- [Records supplied]:
*** Block opens ***

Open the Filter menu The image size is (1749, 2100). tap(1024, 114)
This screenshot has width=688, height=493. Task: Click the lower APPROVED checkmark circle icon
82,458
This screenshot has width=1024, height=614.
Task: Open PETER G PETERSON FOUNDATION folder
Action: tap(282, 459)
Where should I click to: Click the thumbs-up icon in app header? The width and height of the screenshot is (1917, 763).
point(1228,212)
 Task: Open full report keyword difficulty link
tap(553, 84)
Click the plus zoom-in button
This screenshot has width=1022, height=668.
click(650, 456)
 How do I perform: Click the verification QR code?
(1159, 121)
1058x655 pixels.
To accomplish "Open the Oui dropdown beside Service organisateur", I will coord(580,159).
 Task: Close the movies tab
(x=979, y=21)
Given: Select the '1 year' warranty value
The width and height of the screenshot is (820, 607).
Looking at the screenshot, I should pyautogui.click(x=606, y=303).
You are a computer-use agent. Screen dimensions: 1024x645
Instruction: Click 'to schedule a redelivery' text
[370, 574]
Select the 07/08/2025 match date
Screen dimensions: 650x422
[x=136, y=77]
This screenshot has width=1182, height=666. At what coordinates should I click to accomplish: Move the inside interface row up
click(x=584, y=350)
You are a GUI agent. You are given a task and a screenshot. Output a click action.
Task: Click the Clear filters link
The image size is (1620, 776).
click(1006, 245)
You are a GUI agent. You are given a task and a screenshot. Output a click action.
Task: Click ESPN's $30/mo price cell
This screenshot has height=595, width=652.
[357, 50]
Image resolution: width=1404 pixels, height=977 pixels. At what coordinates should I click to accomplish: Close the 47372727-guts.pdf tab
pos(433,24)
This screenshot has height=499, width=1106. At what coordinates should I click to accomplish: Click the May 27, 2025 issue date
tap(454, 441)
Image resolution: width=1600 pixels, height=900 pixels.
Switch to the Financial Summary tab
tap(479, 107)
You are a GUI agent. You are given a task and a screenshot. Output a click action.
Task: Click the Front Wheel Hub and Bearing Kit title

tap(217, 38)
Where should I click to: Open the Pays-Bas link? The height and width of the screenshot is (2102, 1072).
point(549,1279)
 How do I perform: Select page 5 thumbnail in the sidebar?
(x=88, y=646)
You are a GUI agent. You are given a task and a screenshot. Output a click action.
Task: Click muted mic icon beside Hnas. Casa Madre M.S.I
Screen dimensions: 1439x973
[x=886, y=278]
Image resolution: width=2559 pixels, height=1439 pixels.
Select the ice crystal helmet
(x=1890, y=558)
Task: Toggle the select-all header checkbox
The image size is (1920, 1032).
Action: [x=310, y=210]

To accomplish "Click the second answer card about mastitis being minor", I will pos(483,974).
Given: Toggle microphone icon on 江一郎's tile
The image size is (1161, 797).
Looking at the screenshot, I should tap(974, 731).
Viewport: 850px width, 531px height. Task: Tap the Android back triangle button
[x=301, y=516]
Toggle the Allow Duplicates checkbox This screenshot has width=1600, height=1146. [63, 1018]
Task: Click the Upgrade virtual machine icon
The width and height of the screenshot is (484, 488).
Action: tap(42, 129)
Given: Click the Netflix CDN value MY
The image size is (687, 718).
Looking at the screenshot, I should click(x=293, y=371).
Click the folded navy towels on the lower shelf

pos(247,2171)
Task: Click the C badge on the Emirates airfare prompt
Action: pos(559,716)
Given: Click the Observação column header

*** Block closes ***

- [Description of the task]:
Repeat the data precisely, reproducing every entry.

- [Exercise result]:
Open the Filter menu The image size is (1749, 2100). tap(1024, 114)
This screenshot has width=688, height=493. Task: Click the lower APPROVED checkmark circle icon
82,458
This screenshot has width=1024, height=614.
Task: Open PETER G PETERSON FOUNDATION folder
Action: tap(282, 459)
Where should I click to: Click the thumbs-up icon in app header? The width and height of the screenshot is (1917, 763).
point(1228,212)
 Task: Open full report keyword difficulty link
tap(553, 84)
Click the plus zoom-in button
This screenshot has width=1022, height=668.
click(650, 456)
 How do I perform: Click the verification QR code?
(1159, 121)
1058x655 pixels.
To accomplish "Open the Oui dropdown beside Service organisateur", I will coord(580,159).
 Task: Close the movies tab
(x=979, y=21)
Given: Select the '1 year' warranty value
The width and height of the screenshot is (820, 607).
Looking at the screenshot, I should pyautogui.click(x=606, y=303).
You are a computer-use agent. Screen dimensions: 1024x645
Instruction: Click 'to schedule a redelivery' text
[370, 574]
Select the 07/08/2025 match date
Screen dimensions: 650x422
[x=136, y=77]
This screenshot has width=1182, height=666. At what coordinates should I click to accomplish: Move the inside interface row up
click(x=584, y=350)
You are a GUI agent. You are given a task and a screenshot. Output a click action.
Task: Click the Clear filters link
The image size is (1620, 776).
click(1006, 245)
You are a GUI agent. You are given a task and a screenshot. Output a click action.
Task: Click ESPN's $30/mo price cell
This screenshot has height=595, width=652.
[357, 50]
Image resolution: width=1404 pixels, height=977 pixels. At what coordinates should I click to accomplish: Close the 47372727-guts.pdf tab
pos(433,24)
This screenshot has height=499, width=1106. At what coordinates should I click to accomplish: Click the May 27, 2025 issue date
tap(454, 441)
Image resolution: width=1600 pixels, height=900 pixels.
Switch to the Financial Summary tab
tap(479, 107)
You are a GUI agent. You are given a task and a screenshot. Output a click action.
Task: Click the Front Wheel Hub and Bearing Kit title

tap(217, 38)
Where should I click to: Open the Pays-Bas link? The height and width of the screenshot is (2102, 1072).
point(549,1279)
 How do I perform: Select page 5 thumbnail in the sidebar?
(x=88, y=646)
You are a GUI agent. You are given a task and a screenshot. Output a click action.
Task: Click muted mic icon beside Hnas. Casa Madre M.S.I
Screen dimensions: 1439x973
[x=886, y=278]
Image resolution: width=2559 pixels, height=1439 pixels.
Select the ice crystal helmet
(x=1890, y=558)
Task: Toggle the select-all header checkbox
The image size is (1920, 1032).
Action: [x=310, y=210]

To accomplish "Click the second answer card about mastitis being minor", I will pos(483,974).
Given: Toggle microphone icon on 江一郎's tile
The image size is (1161, 797).
Looking at the screenshot, I should tap(974, 731).
Viewport: 850px width, 531px height. Task: Tap the Android back triangle button
[x=301, y=516]
Toggle the Allow Duplicates checkbox This screenshot has width=1600, height=1146. [63, 1018]
Task: Click the Upgrade virtual machine icon
The width and height of the screenshot is (484, 488).
Action: tap(42, 129)
Given: Click the Netflix CDN value MY
The image size is (687, 718).
Looking at the screenshot, I should click(x=293, y=371).
Click the folded navy towels on the lower shelf

pos(247,2171)
Task: Click the C badge on the Emirates airfare prompt
Action: pos(559,716)
Given: Click the Observação column header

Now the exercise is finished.